11 1.6. Kerangka Pemikiran Geomorfologi mengkaji tentang bentanglahan yang mencakup beberapa satuan bentuklahan. Aspek kajian geomorfologi meliputi morfologi, morfogenesa, morfokronologi dan morfoaransemen. Keempat aspek kajian ini digunakan untuk analisis bentuklahan. Morfologi terdiri atas morfometri, yaitu kenampakan permukaan bumi ditinjau secara kuantitatif dan morfografi, yaitu kenampakan permukaan bumi ditinjau secara kualitatif. Morfogenesa terdiri atas morfostruktur aktif, yaitu dinamika endogen, morfostruktur pasif termasuk struktur litologi dan morfodinamika mencakup dinamika eksogen. Morfokronologi merupakan urutan kejadian waktu terbentuknya suatu bentuklahan ditinjau dari segi umur absolut dan umur relatif. Morfoaransemen berkaitan dengan susunan keruangan dan hubungan bentuklahan dengan proses yang terjadi. Morfometri meliputi sudut lereng, ketinggian dan panjang lereng. Sudut lereng sebagai bagian relief merupakan salah satu faktor pembentuk tanah selain waktu, iklim, organisme dan bahan induk. Adanya keterkaitan antara sudut lereng sebagai salah satu aspek bentuk lahan dan faktor pembentuk tanah dapat digunakan sebagai dasar analisis hubungan antara sudut lereng dengan kedalaman tanah. Analisis hubungan keduanya dilakukan dengan menggunakan parameter kedalaman tanah dan sudut lereng. Analisis hubungan antara kedalaman tanah dengan sudut lereng menggunakan metode tabel silang (Crosstab). Kerangka pemikiran dapat dilihat pada Gambar

12 Bentuklahan Morfologi Morfogenesa Morfokronologi Morfoaransemen Morfometri Morfografi Struktur Aktif Struktur Pasif Dinamik Absolut Relatif Pelapukan Waktu Bahan Induk Organisme Iklim Sudut Lereng/Relief Tanah Kedalaman Tanah Analisis Hubungan Gambar 1.1. Kerangka Pemikiran Sudut Lereng 1.7. Batasan Istilah Bentuklahan Konfigurasi nyata permukaan bumi yang memiliki ciri khas yang ditentukan oleh proses dan struktur batuan/geologi, topografi, proses eksogenik dalam jangka waktu yang sangat panjang (Verstappen, 1983).

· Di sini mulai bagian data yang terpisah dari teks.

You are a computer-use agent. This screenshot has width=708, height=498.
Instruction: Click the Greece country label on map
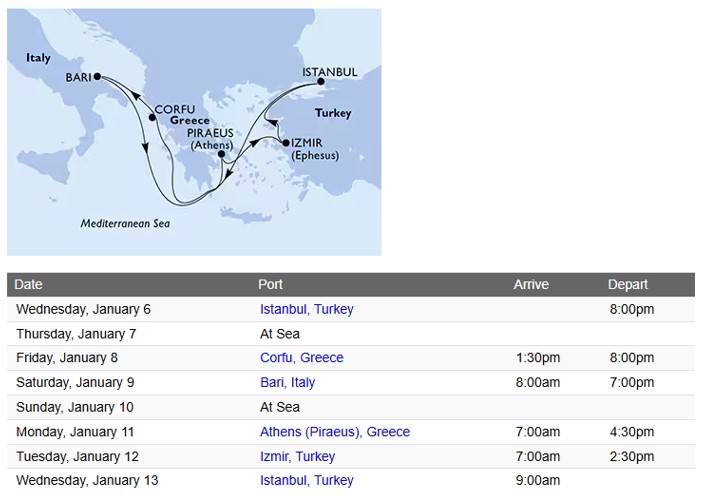pos(190,121)
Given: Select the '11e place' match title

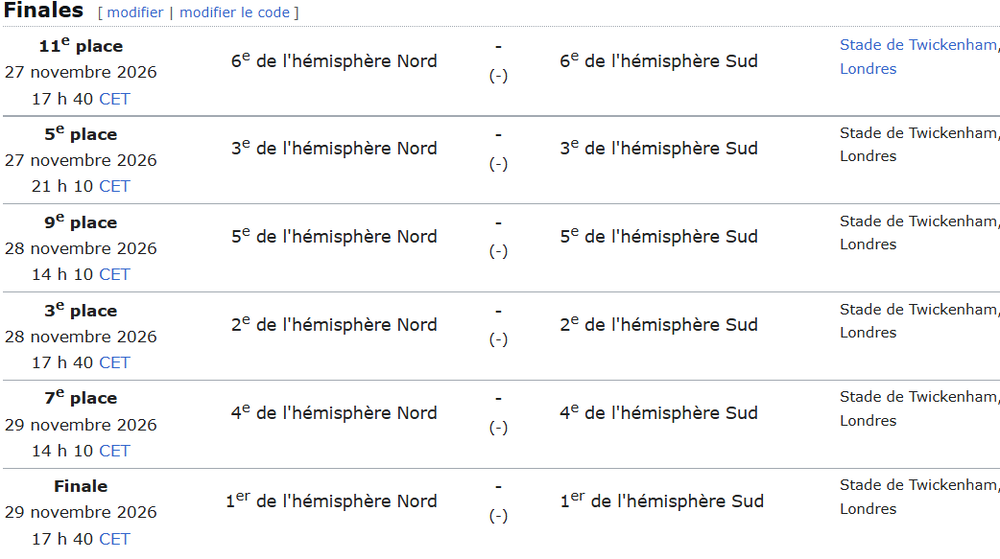Looking at the screenshot, I should tap(80, 45).
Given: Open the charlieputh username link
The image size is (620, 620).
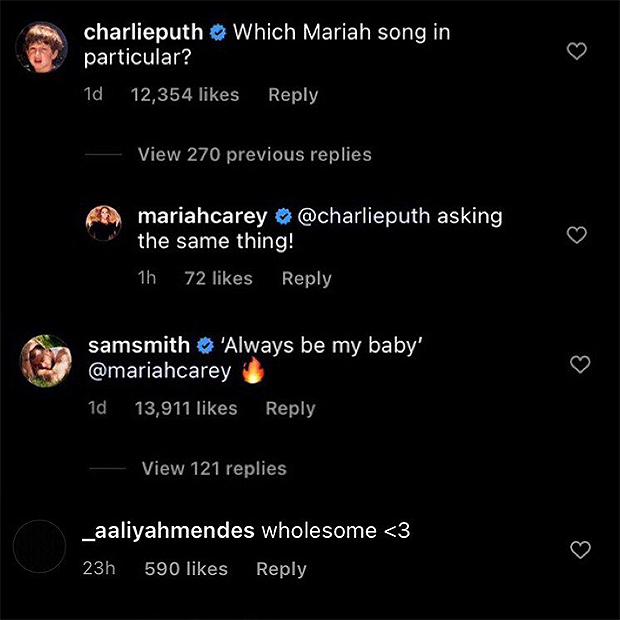Looking at the screenshot, I should (144, 32).
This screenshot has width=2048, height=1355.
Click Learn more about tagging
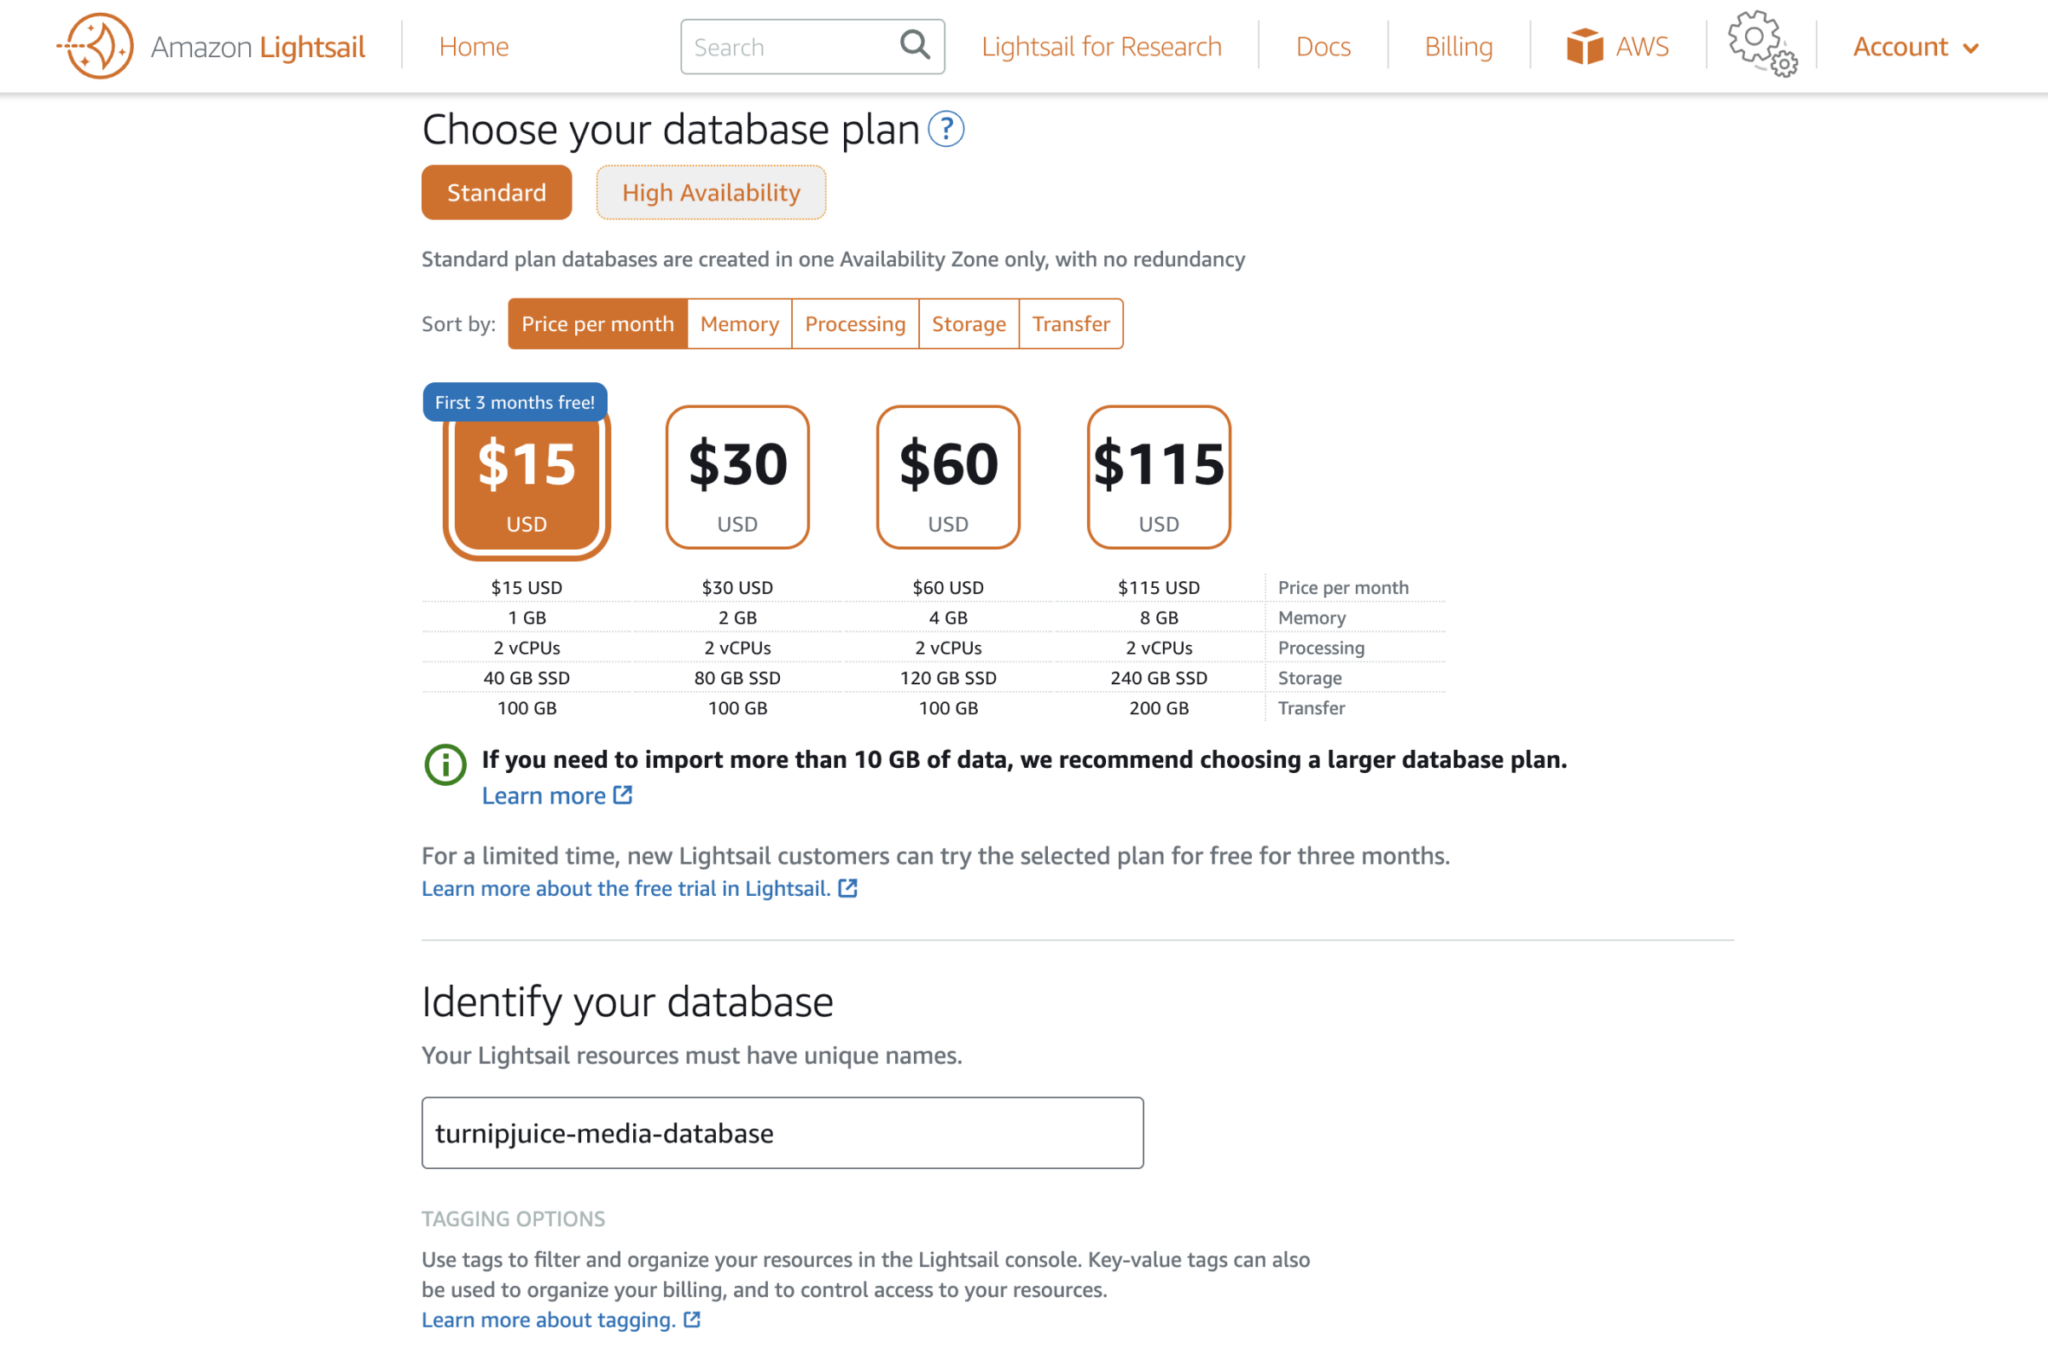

Sudut lereng Sudut lereng merupakan ukuran dari beda tinggi dengan jarak yang diukur dari kerapatan kontur dan merupakan tempat dimana proses terjadinya erosi, transportasi dan deposisi (Finlayson dkk., 1980). 12

13 Tanah Tubuh alam bersifat gembur dan lepas lepas yang menutupi sebagian besar permukaan bumi dan memiliki sifat dan penciri fisik, kimia dan biologi yang khas akibat dari proses yang bekerja pada batuan induk, seperti iklim dan organisme dalam waktu yang panjang (Sartohadi dkk. 2012) Kedalaman Tanah Kedalaman tanah diukur dari permukaan ke bawah hingga zona perakaran atau hingga tidak tembus akar atau sampai batuan keras lapuk atau sampai batas impermeabel lainnya seperti padas. (Stocking dan Murnaghan, 2000). Klas Sudut Lereng Klas sudut lereng merupakan turunan dari analisis DEM yang digeneralisasi sesuai dengan skala pemetaan.dengan poligon terkecil pada peta lebih dari 0.4 cm 2 (Schoeneberger dkk, 2002) Tabel Silang Tabel yang dibuat dengan memecah tiap kesatuan data dalam tiap kategori menjadi dua, tiga atau lebih kedalam subkesatuan yang dihubungkan antara variabel satu dengan variabel yang lainnya (Tika, 2005) 13

BAB I PENDAHULUAN 1.1. Latar Belakang Masalah

BAB I PENDAHULUAN 1.1. Latar Belakang Masalah BAB I PENDAHULUAN 1.1. Latar Belakang Masalah Geomorfologi merupakan ilmu yang mempelajari tentang bentuklahan, meliputi proses-proses yang bekerja terhadap batuan induk dan perubahanperubahan yang terjadi

Lebih terperinci

PETA SATUAN LAHAN. Tabel 1. Besarnya Indeks LS menurut sudut lereng Klas lereng Indeks LS 0-8% 0,4 8-15% 1, % 3, % 6,8 >40% 9,5

PETA SATUAN LAHAN. Tabel 1. Besarnya Indeks LS menurut sudut lereng Klas lereng Indeks LS 0-8% 0,4 8-15% 1, % 3, % 6,8 >40% 9,5 PETA SATUAN LAHAN Pembuatan Satuan Lahan Lereng Faktor lereng sangat mempengaruhi erosi yang terjadi. Pengaruh lereng pada proses terjadinya erosi yaitu mempengaruhi besarnya energi penyebab erosi. Karakteristik

Lebih terperinci

BAB I PENDAHULUAN 1.1.Latar Belakang

BAB I PENDAHULUAN 1.1.Latar Belakang BAB I PENDAHULUAN 1.1.Latar Belakang Geomorfologi merupakan ilmu yang mempelajari dan menginterpretasi bentuklahan, terutama berkaitan dengan proses-proses yang membentuk dan memodifikasi bentuklahan tersebut

Lebih terperinci

HASIL DAN PEMBAHASAN Luas DAS Cileungsi

HASIL DAN PEMBAHASAN Luas DAS Cileungsi 9 HASIL DAN PEMBAHASAN Luas DAS Cileungsi Wilayah DAS Cileungsi meliputi wilayah tangkapan air hujan yang secara keseluruhan dialirkan melalui sungai Cileungsi. Batas DAS tersebut dapat diketahui dari

Lebih terperinci

4/8/2011 PEMETAAN GEOMORFOLOGI UNTUK GEOLOGI ATAU GEOFISIKA. Permasalahan atau. isu yang muncul : 1. Adanya berbagai persepsi. pemetaan geomorfologi?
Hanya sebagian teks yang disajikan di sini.